_YOUR OBJECTIVE:_ Please set out each line below exactly as it stands, without the images.

(EXERCISE MATERIAL begins)

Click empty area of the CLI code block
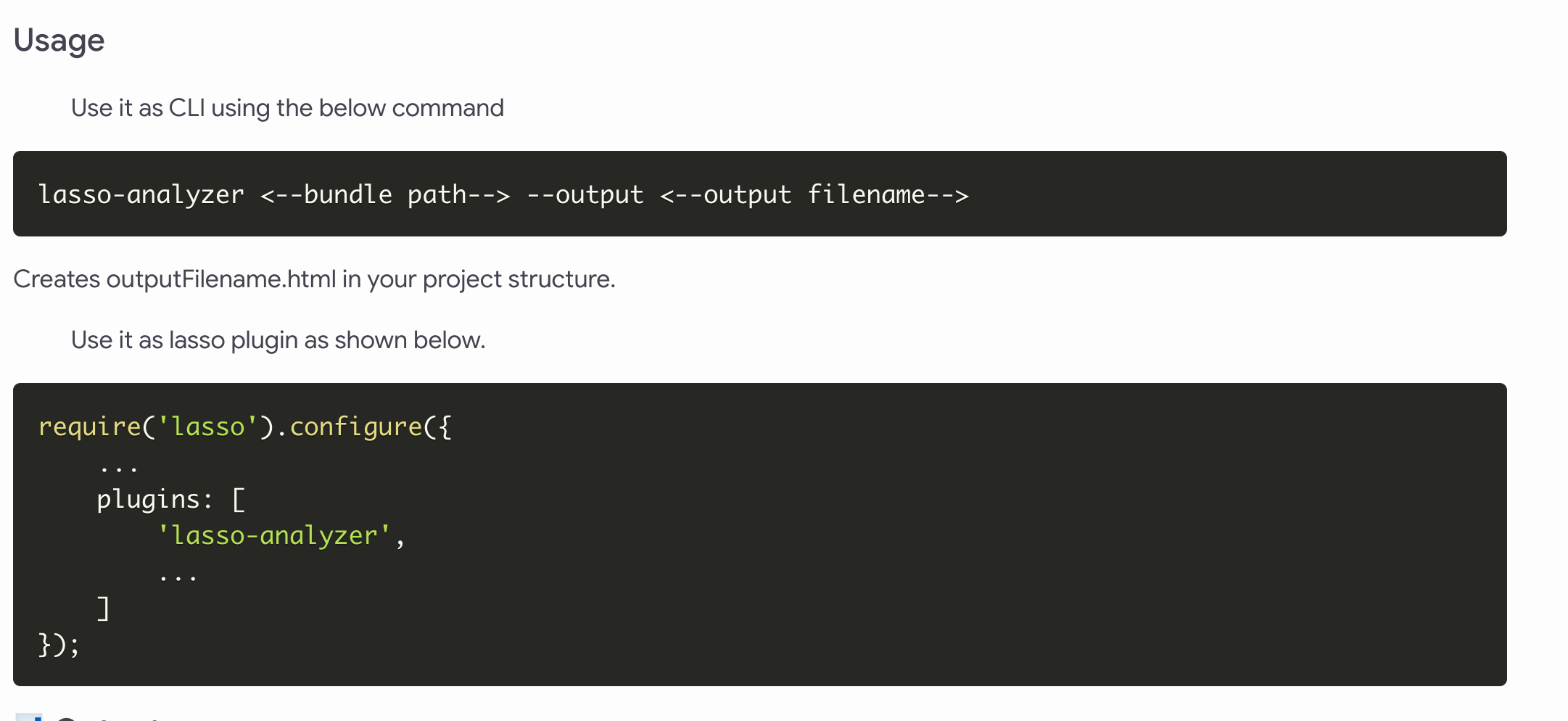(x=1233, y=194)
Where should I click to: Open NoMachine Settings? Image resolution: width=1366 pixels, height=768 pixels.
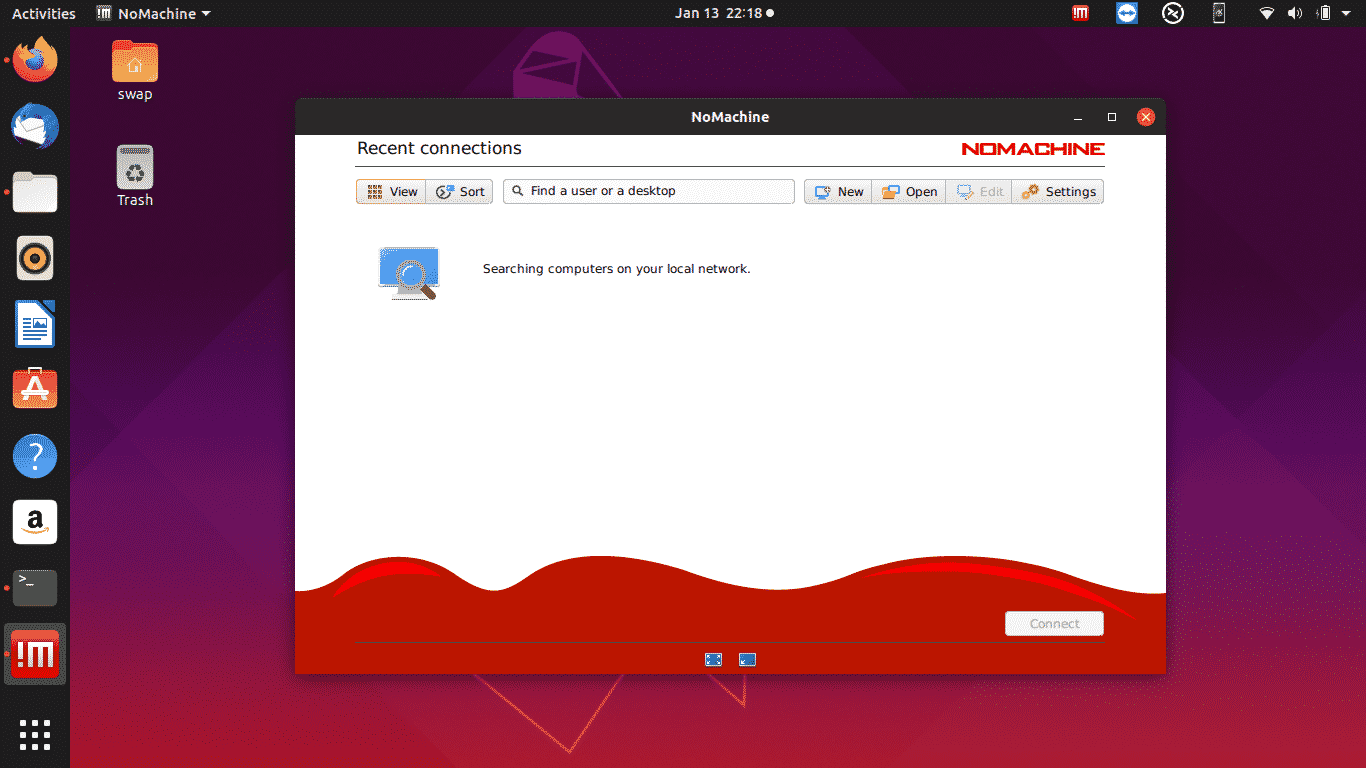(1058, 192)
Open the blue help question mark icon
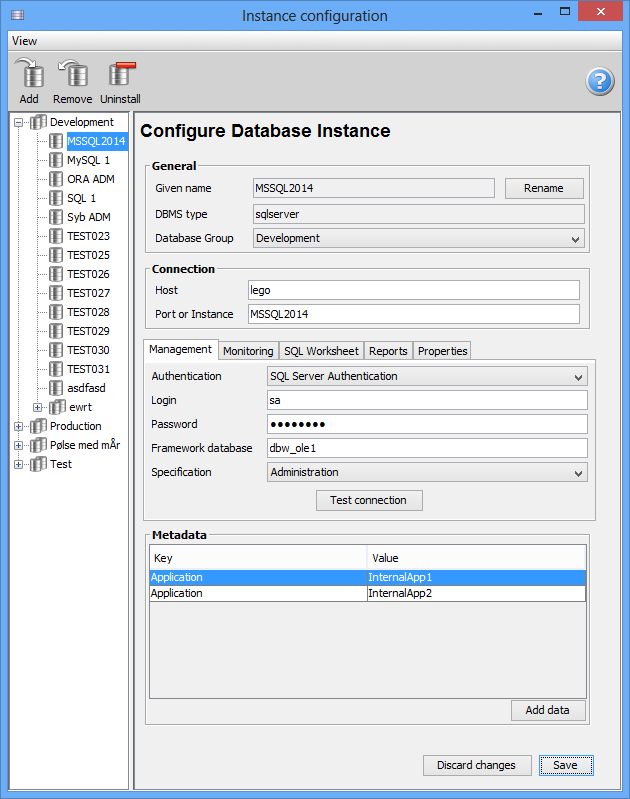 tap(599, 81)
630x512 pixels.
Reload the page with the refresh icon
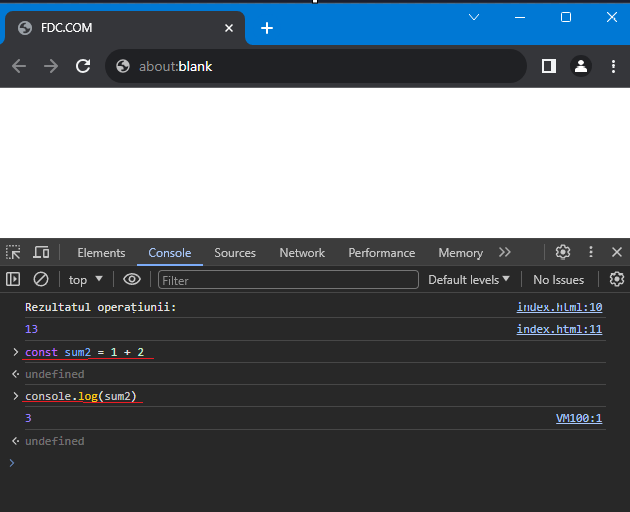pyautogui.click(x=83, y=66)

(EXERCISE MATERIAL ends)

_RESPONSE TO THIS TASK:_
Click empty area of the CLI code block
(x=1233, y=194)
Where should I click to: Open NoMachine Settings? Image resolution: width=1366 pixels, height=768 pixels.
(1058, 192)
Open the blue help question mark icon
 tap(599, 81)
630x512 pixels.
Reload the page with the refresh icon
pyautogui.click(x=83, y=66)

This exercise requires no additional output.